- _WHAT IS EXPECTED_: Please reproduce every line of the material below, requests included, scaling each coordinate in the answers by 2.6 and rounding to whole numbers with halves rounded up, while leaving the numbers in the requests unchanged. Omit the pictures.

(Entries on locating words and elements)
.....

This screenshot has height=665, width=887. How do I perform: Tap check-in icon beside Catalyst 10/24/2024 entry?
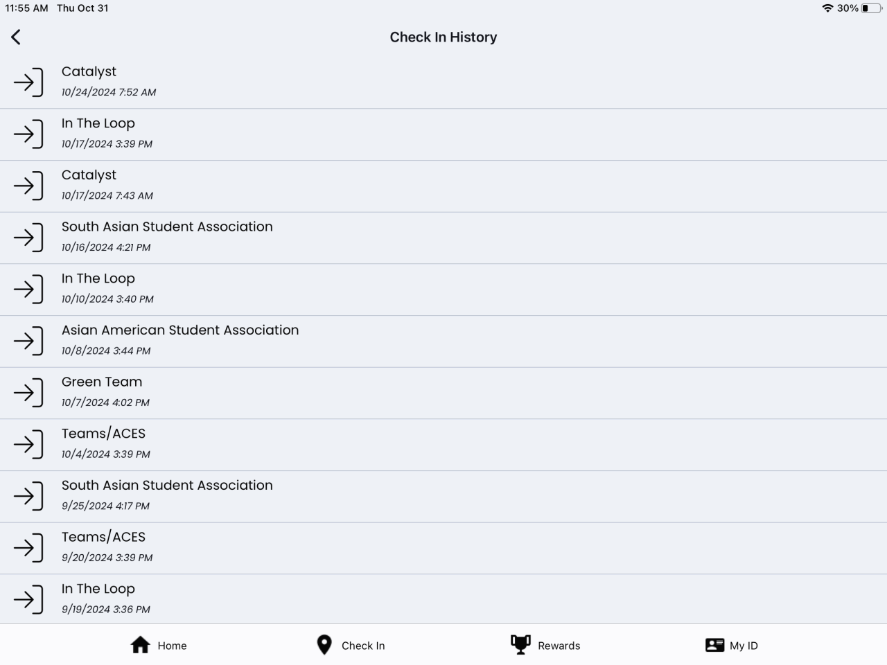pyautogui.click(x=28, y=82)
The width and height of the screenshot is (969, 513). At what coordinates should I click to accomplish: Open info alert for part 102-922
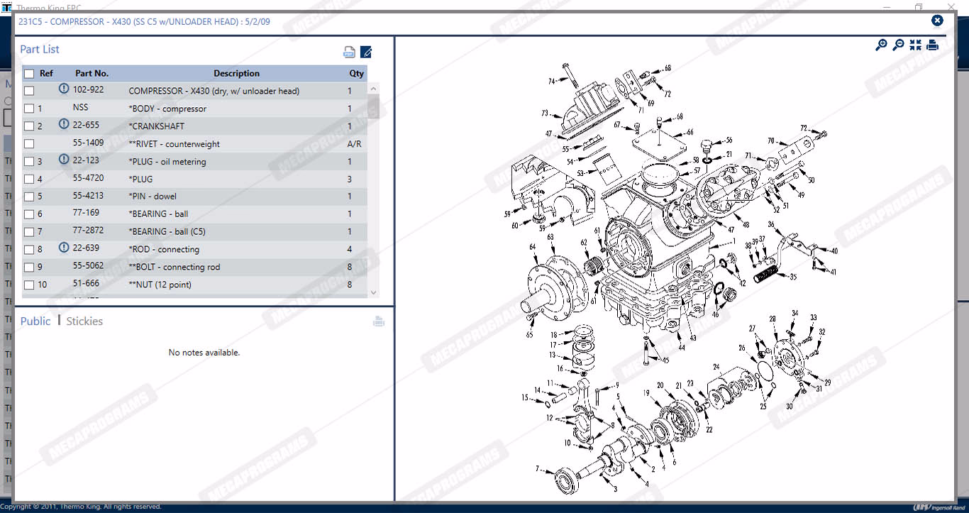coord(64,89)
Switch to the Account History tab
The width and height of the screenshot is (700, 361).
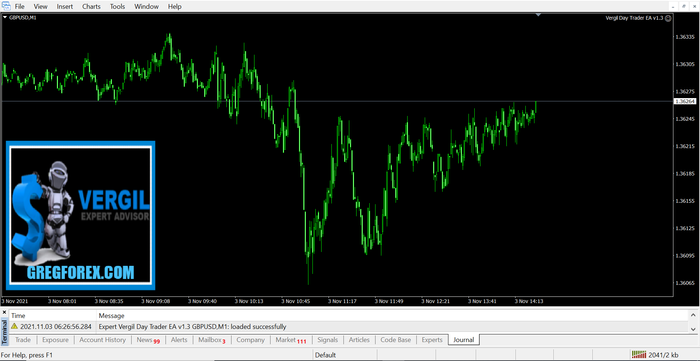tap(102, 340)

.....

- _THE SOLUTION_:
This screenshot has height=665, width=887. How do I perform: Tap check-in icon beside Catalyst 10/24/2024 entry?
pyautogui.click(x=73, y=213)
The width and height of the screenshot is (969, 513). At what coordinates should I click to accomplish: Open info alert for part 102-922
coord(166,231)
Switch to the Account History tab
The width and height of the screenshot is (700, 361).
tap(265, 884)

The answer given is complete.